From what I understand thanks to some help from the fine gents and ladies of Team Liquid, there are some fundamental differences between League of Legends and the original DotA. The overall impression is that Riot’s entry into the ARTS is ‘easy mode’ as champions do not need to worry about getting in final hits, proper use of town portal scrolls and the mechanics of the more limited eengine. DotA sounds more unforgiving and, by extension, more rewarding than LoL. I’m looking forward to trying it out.

What makes games like League of Legends appealing is something I’ve alluded to previously. While you can get into team matches in StarCraft 2 they are not the crux of the game’s multiplayer scene. This may be the perspective of an admittedly casual gamer, but when it comes to extended sessions of games keyed for multiple players, going solo against a single opponent can get very lonely. I’ve had a few good experiences so far in LoL teaming up with others. I’ve had some bad ones, too, but I chalk that up to some of my fellow players being quick to blame newcomers like myself instead of examining their own shortcomings. Because that’s hard!

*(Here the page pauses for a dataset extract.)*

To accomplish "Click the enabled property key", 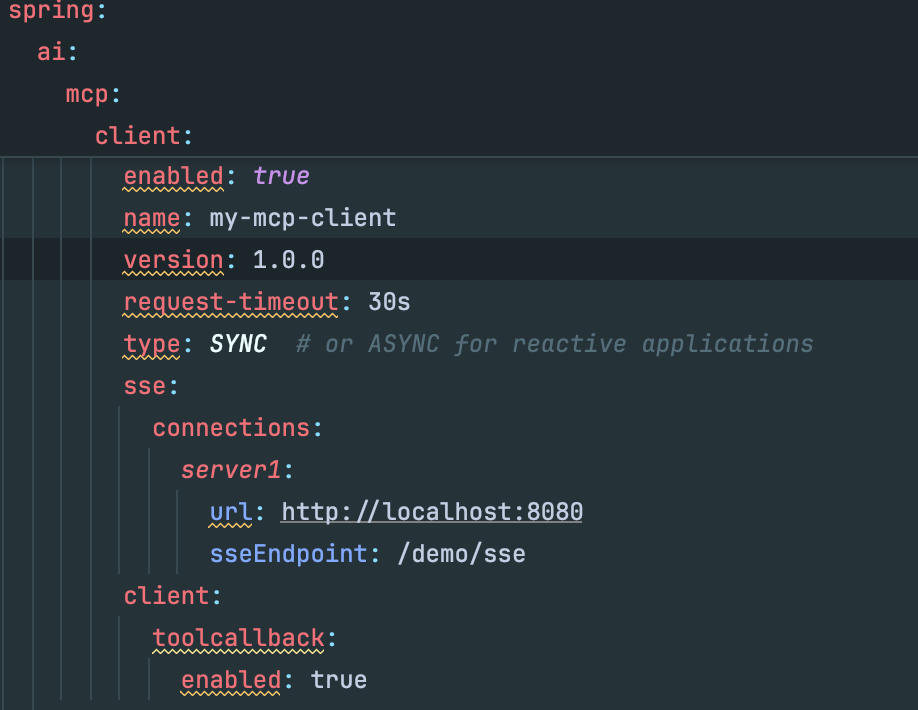I will click(172, 176).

Anyway, League of Legends is at least helping me grasp the basics of this ARTS genre. Steam is working on a direct sequel to DotA itself, while Blizzard revealed that they are creating their own proprietary version with characters culled from their various IPs. I don’t feel pressed for time by either of these, and I do plan on firing up the original DotA once I’ve acquired a fresh, legit copy of Frozen Throne. For the most part this will strictly be for enjoyment, rather than some attempt to develop competitive skills.

I know I may never break into any level of professional gaming, nor do I want gaming to turn into a job to the point that I cease enjoying it. After all, if I had to focus entirely on one game for hours on end, things like League of Legends might pass me by completely. I’m entertaining the notion of starting an adventure in Terraria with a couple others, I plan on coaching a friend in Magic the Gathering and there will always be new single-player games to explore. However I spend my leisure time when firing up Steam or a console, the goal will not necessarily to be a top-level pro or boast the highest APM, but simply to have fun.

That’s what games are for, after all. Right?